Kuenssberg: Is PM's Brexit deadline impossible?
In the last six days you might have been enraged, you might have been shocked, you might have been excited, or you might have just shrugged your shoulders.
But we are watching a conflict over an issue that is based on what one cabinet minister described as "love and passion" - politically, at least.
The grinding three years of the previous period of Brexit conflict has been superseded in the last week by a hyper-speed helter-skelter, with a new administration, long aware their stance could end up in a battle in the courts.
As MPs reluctantly pack up for a break of five weeks after the prime minister sent them packing, can we conclude anything lasting from this bout?
Boris Johnson has undeniably had a rude awakening of how Parliament will respond to him.
It's been a shocker in terms of early defeats for the new prime minister, an unsurprising but dramatic series of clashes between a leader who wants to keep the option of leaving the EU without a deal on the table, and most MPs who don't want to allow him to open that Pandora's box.
Number 10 has also indulged in tactics that have alarmed many Conservatives, including some of Boris Johnson's team who sit around his cabinet table.
If you had followed the way that Vote Leave ran its campaign, the subsequent appointment of Dominic Cummings and some of its former staffers, again, that shouldn't surprise you.
But there are unquestionably plenty of Conservative MPs who have been horrified that it's this version of Boris Johnson, a politician with many guises, that's in charge at Number 10.
And some of those tactics have been, at least temporarily, destructive, with a voluntary surrender of his own majority. (Interestingly, there's a whisper that a way back could soon emerge for some of the 21 MPs who were booted out.)
That "long shopping list" of errors, according to one member of the cabinet, means the prime minister's self-imposed Halloween Brexit deadline looks further out of reach than a few short days ago.
Is it impossible? Absolutely not.
There is the possibility, still, of a deal, with Number 10 today stressing it was still their primary aim.
Whispers again about a Northern Ireland only backstop, and a bigger role for the Stormont assembly, if it ever gets up and running, are doing the rounds.
Some MPs, and some diplomats are more cheerful now about the possibilities of it working out.
If you squint you can see the chance of an agreement being wrapped up at pace, although it seems the chances range somewhere between slim and negligible.
It is still possible too, as Number 10 bombastically suggests, that they could just ignore the demand from Parliament that he seeks a delay if there is no-deal.
This is not as straightforward as ignoring a parking ticket, of course.
But if the prime minister asks formally, but politically makes it clear he doesn't want it and would do nothing with it, would the EU really force such a policy on an unwilling government with no political reason given? What if the EU was to offer only an extension of several years?
These are not predictions, but they are imponderables, talking about a political landscape that is some weeks off, and there are all sorts of political gymnastics to come before then that could again turn the situation on its head.

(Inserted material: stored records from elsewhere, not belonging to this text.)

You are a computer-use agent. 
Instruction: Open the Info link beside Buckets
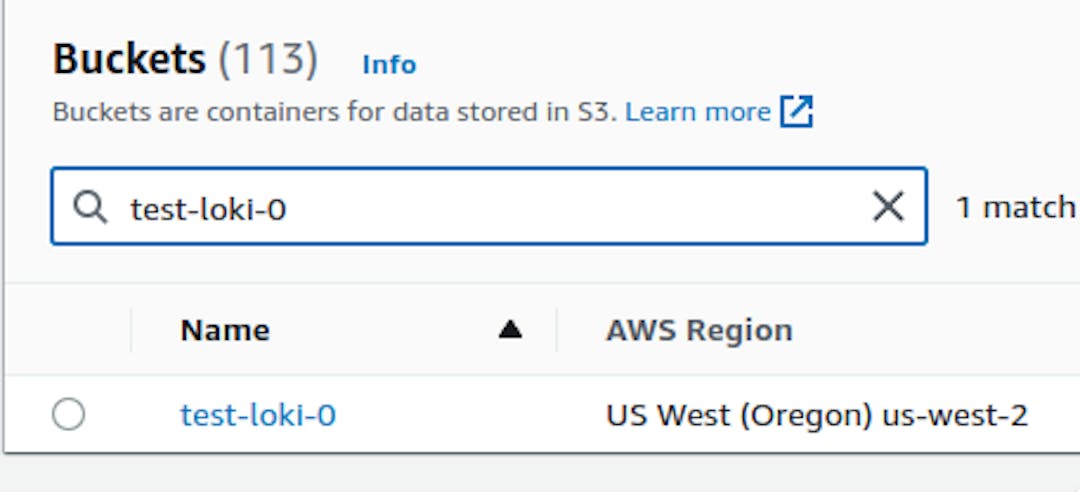coord(389,65)
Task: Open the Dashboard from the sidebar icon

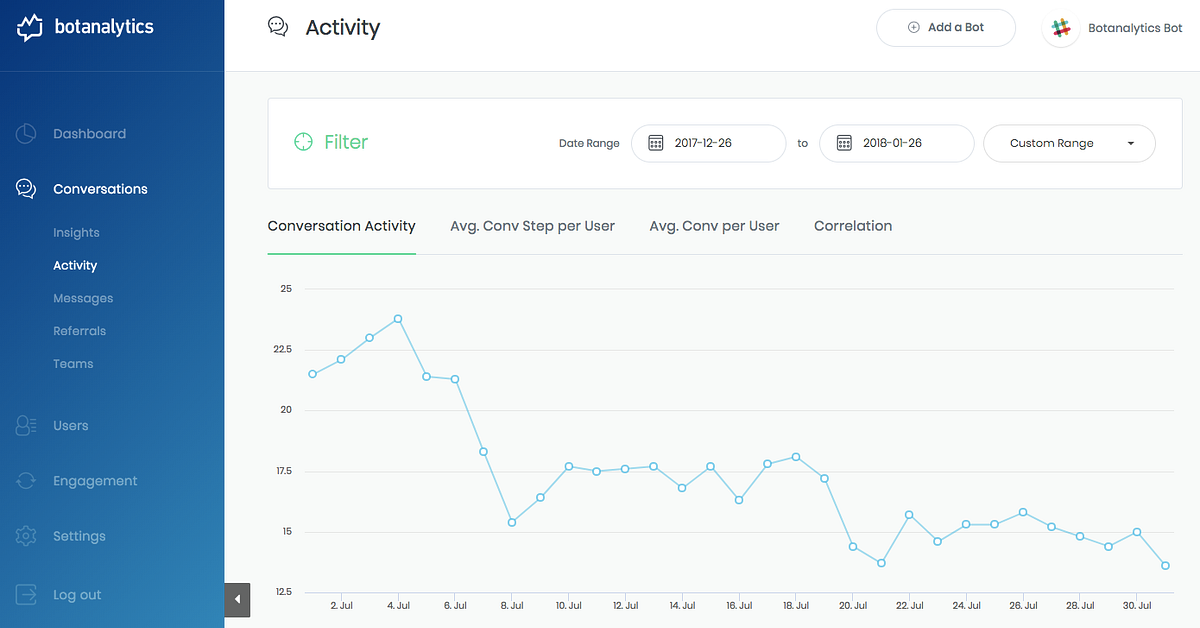Action: pos(25,133)
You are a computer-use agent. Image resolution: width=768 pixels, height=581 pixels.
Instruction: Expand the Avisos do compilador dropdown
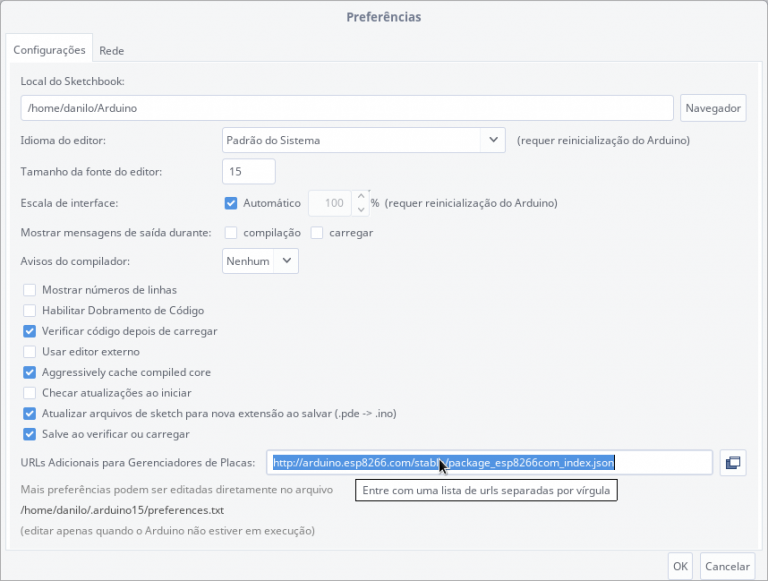pos(260,261)
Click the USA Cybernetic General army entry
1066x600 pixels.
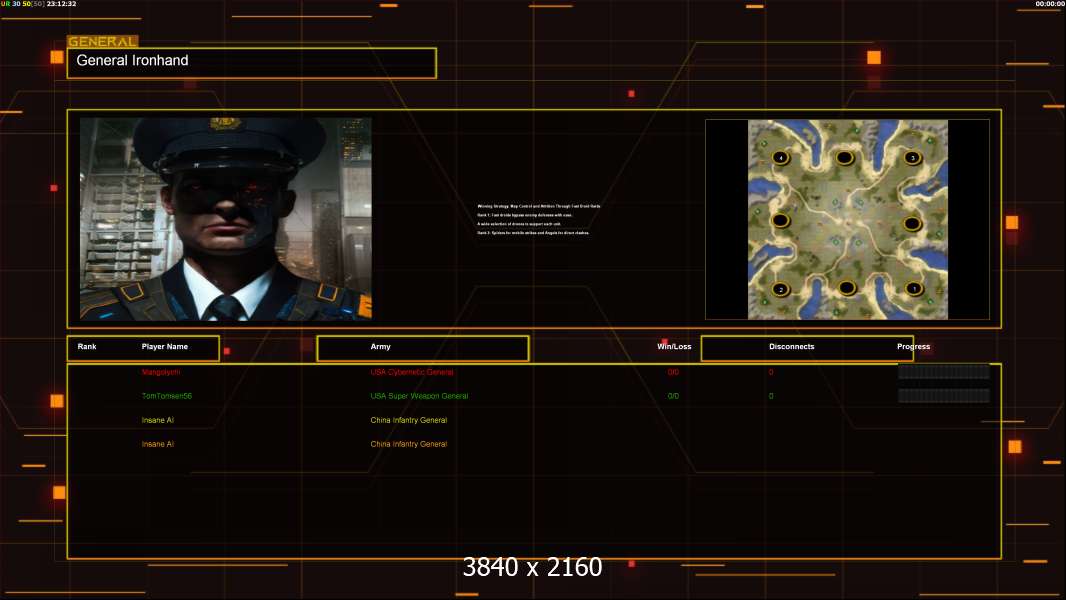412,372
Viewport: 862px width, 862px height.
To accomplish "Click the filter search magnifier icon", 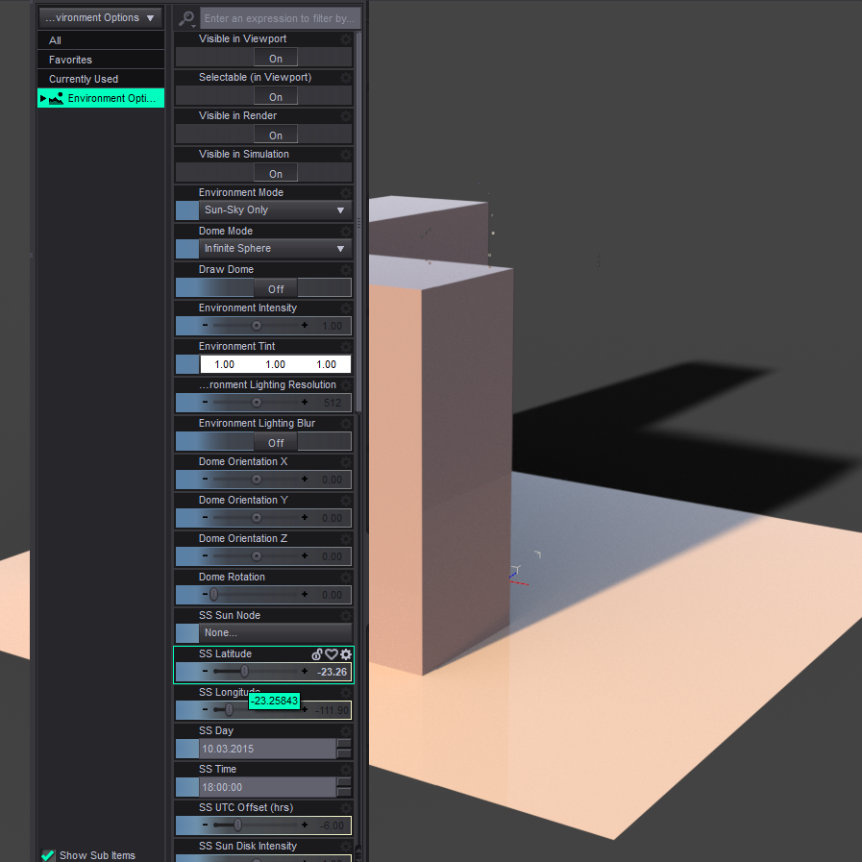I will click(x=186, y=18).
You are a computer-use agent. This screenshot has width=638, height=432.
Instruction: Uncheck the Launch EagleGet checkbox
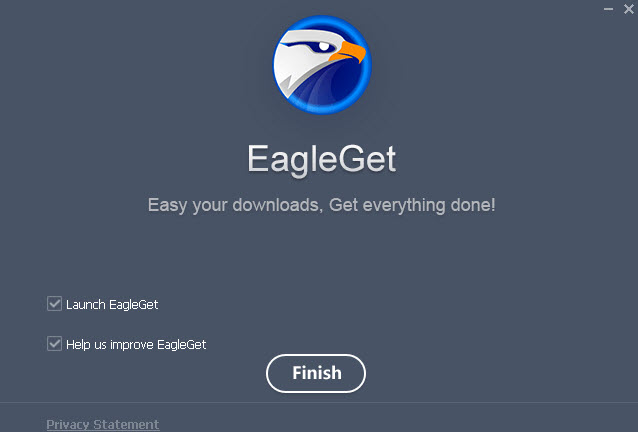[x=54, y=303]
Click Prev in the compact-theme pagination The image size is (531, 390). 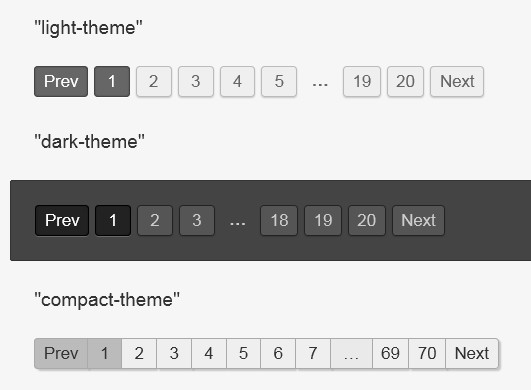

And for all that Parliament protests, some Brexiteers, including in Number 10, glory in 'evidence' they could use in an eventual election campaign that tries to pit MPs against the people.
No question, however, it's been a bruising period for the prime minister, which could be the beginning of a very rapid downfall.
But just as so many things in politics have changed in the last few years, some of the old truths remain.
A week is still a long time in politics - the seven weeks before Halloween another age.